A primeira bandeira da União Europeia, no âmbito da Tecnologia Espacial
 
 
 

O programa GALILEO foi oficialmente lançado em maio de 2002 com a adoção da Regulação de Conselho (CE) n. 876/2002, que fundou o Galileo Joint Undertaking (GJU). A isto seguiu uma 'fase de definição inicial, durante a qual a Comissão e a Agência Espacial Europeia (ESA) mobilizaram uma grande parte da indústria espacial europeia, bem como um grande número de indústrias de serviço potenciais, com a intenção de definir os elementos básicos deste projeto. 

 

Uma Comissão apoiará a gestão do programa GALILEO, um comité chamado o Comité de Programas de GNSS europeu. Um painel Interinstitucional entre a Comissão europeia, Parlamento e Conselho também foi fundado para facilitar a coordenação do GALILEO.

 

A Autoridade de Supervisão GNSS (GSA) é uma agência da Comunidade fundada em 2004 para assistir a Comissão Europeia na gestão dos programas de GNSS europeus.

 

A variedade de potenciais aplicações do GALILEO é extremamente abrangente. Olhando além do sector do transporte, onde ele realçará a segurança, a eficiência e o conforto, as características tecnológicas promovidas pelo GALILEO e os seus serviços comercialmente orientados o tornarão um instrumento valioso para quase todos os sectores económicos. A integração com outras tecnologias, como comunicação móvel ou navegação tradicional, aumentará o seu potencial.

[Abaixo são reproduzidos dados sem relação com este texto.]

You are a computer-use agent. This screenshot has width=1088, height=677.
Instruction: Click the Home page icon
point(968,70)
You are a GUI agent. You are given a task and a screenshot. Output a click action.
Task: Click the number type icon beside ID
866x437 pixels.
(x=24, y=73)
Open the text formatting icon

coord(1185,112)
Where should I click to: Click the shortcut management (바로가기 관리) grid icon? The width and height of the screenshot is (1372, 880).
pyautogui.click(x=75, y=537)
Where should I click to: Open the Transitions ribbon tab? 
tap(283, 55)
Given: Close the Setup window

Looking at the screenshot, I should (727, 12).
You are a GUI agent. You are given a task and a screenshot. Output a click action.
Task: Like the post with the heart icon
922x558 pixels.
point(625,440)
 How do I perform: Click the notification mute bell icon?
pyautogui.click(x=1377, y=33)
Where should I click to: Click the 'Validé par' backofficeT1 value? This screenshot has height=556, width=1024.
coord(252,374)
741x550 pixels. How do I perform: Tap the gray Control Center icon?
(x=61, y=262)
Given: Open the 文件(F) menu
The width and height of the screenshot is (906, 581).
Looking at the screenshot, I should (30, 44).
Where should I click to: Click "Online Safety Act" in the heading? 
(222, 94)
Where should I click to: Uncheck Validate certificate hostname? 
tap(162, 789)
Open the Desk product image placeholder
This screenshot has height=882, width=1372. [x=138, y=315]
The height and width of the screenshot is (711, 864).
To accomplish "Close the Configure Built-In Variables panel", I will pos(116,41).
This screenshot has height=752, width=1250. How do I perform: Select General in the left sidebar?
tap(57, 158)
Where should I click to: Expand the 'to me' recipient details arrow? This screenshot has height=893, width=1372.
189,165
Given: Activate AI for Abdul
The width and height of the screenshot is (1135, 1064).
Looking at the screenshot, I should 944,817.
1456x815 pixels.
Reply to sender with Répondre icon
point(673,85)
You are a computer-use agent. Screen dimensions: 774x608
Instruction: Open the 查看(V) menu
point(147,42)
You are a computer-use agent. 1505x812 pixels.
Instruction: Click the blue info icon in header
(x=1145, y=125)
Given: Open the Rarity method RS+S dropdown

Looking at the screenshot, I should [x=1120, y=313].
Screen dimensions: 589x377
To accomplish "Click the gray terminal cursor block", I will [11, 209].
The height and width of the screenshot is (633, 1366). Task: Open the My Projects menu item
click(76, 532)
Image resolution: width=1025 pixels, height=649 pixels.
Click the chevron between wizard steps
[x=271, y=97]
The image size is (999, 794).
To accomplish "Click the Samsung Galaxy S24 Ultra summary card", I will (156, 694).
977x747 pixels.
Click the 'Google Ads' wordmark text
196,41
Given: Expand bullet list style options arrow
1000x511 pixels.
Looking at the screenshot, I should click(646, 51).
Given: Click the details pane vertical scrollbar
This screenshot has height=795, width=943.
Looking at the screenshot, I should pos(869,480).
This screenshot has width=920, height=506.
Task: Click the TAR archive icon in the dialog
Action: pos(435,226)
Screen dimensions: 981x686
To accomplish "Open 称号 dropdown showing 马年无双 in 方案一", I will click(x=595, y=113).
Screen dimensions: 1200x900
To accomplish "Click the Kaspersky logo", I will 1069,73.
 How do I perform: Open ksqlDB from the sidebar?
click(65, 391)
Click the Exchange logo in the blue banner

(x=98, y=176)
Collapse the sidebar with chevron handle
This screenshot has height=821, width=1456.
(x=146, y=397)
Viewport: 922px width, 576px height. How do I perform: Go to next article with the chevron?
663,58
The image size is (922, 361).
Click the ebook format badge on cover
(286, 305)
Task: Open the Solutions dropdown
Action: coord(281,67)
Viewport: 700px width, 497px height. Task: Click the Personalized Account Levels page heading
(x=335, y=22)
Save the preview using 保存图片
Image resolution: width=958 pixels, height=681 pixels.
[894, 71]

As aplicações úteis beneficiarão tanto os países industrializados como o mundo em desenvolvimento. Estas incluirão serviços sociais, orientação a deficientes visuais, a doentes de Alzheimer ou à população idosa. É uma perspectiva de informação das pessoas em movimento, a melhoria da gestão dos diferentes modos de transporte, a coordenação do pessoal externo e até a autenticação de e-commerce e e-serviços-bancários. Mas o valor do GALILEO não é limitado à economia e empresas. O GALILEO também será um bem público da sustentabilidade de serviços públicos, para além de permitir o uso de características como operações de resgate, gestão de crises, execução legal e controle de fronteiras.